EEG-fMRI (short for EEG-correlated fMRI or electroencephalography-correlated functional magnetic resonance imaging) is a multimodal neuroimaging technique whereby EEG and fMRI data are recorded synchronously for the study of electrical brain activity in correlation with haemodynamic changes in brain during the electrical activity, be it normal function or associated with disorders.

==Principle==
Scalp EEG reflects the brain's electrical activity, and in particular post-synaptic potentials (see Inhibitory postsynaptic current and Excitatory postsynaptic potential) in the cerebral cortex, whereas fMRI is capable of detecting haemodynamic changes throughout the brain through the BOLD effect. EEG-fMRI therefore allows measuring both neuronal and haemodynamic activity which comprise two important components of the neurovascular coupling mechanism.

==Methodology==
The simultaneous acquisition of EEG and fMRI data of sufficient quality requires solutions to problems linked to potential health risks (due to currents induced by the MR image forming process in the circuits created by the subject and EEG recording system) and EEG and fMRI data quality. There are two degrees of integration of the data acquisition, reflecting technical limitations associated with the interference between the EEG and MR instruments. These are: interleaved acquisitions, in which each acquisition modality is interrupted in turn (periodically) to allow data of adequate quality to be recorded by the other modality; continuous acquisitions, in which both modalities are able to record data of adequate quality continuously. The latter can be achieved using real-time or post-processing EEG artifact reduction software. EEG was first recorded in an MR environment around 1993.
Several groups have found independent means to solve the problems of mutual contamination of the EEG and fMRI signals. The first continuous EEG-fMRI experiment was performed in 1999
 using a numerical filtering approach. A predominantly software-based method was implemented shortly thereafter. An addition to EEG-fMRI set up is the simultaneous and synchronized video recording without affecting the EEG and fMRI data quality.

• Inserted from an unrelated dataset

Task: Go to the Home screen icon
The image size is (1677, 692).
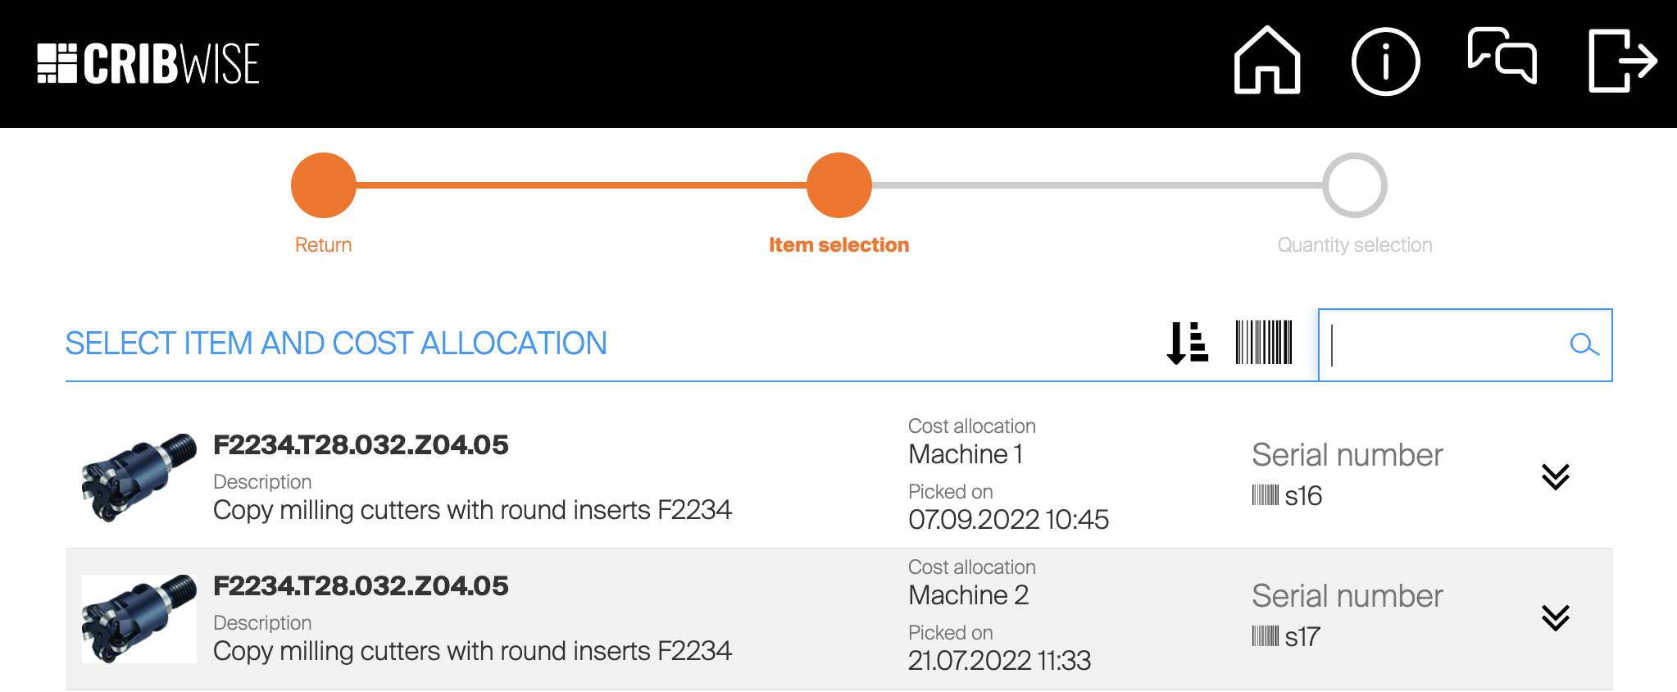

For the most part, the acquisition of concurrent EEG-fMRI data is now treated as a solved problem, and commercial devices are available from major manufacturers (e.g., Electrical Geodesics, Inc.; NeuroScan/Compumedics, Inc.; Brain Products; Advanced Neuro Technology), but issues remain. For example, there are significant residual artifacts in the EEG that occur with each heartbeat. The traces in the EEG that record this are often referred to as a, "Ballistocardiogram (BCG)," because of their presumed origin in the motion of the EEG leads in the magnetic field that occurs with each heartbeat.

A number of methods have been developed to remove the BCG artifact from concurrent EEG-fMRI signals. The majority of early methods were based on manual identification of noise components using independent component analysis. However, more recent methods use low-rank sparse decomposition (LRSD) which automatically identifies noise components and results in a more thorough "scrubbing" of the BCG noise

==Applications==
In principle, the technique combines the EEG’s well documented ability to characterise certain brain states with high temporal resolution and to reveal pathological patterns, with fMRI’s (more recently discovered and less well understood) ability to image blood dynamics through the entire brain with high spatial resolution. Up to now, EEG-fMRI has been mainly seen as an fMRI technique in which the synchronously acquired EEG is used to characterise brain activity (‘brain state’) across time allowing to map (through statistical parametric mapping, for example) the associated haemodynamic changes.

The initial motivation for EEG-fMRI was in the field of research into epilepsy, and in particular the study of interictal epileptiform discharges (IED, or interictal spikes), and their generators, and of seizures. IED are unpredictable and sub-clinical events in patients with epilepsy that can only be observed using EEG (or MEG). Therefore, recording EEG during fMRI acquisition allows the study of their haemodynamic correlates. The method can reveal haemodynamic changes linked to IED and seizures, and has proven a powerful scientific tool. The simultaneous and synchronized video recording identifies clinical seizure activity along with electrophysiological activity on EEG, which helps to investigate, correlated haemodynamic changes in brain during seizures.

The clinical value of these findings is the subject of ongoing investigations, but recent researches suggest an acceptable reliability for EEG-fMRI studies and better sensitivity in higher field scanner. Outside the field of epilepsy, EEG-fMRI has been used to study event-related (triggered by external stimuli) brain responses and provided important new insights into baseline brain activity during resting wakefulness and sleep.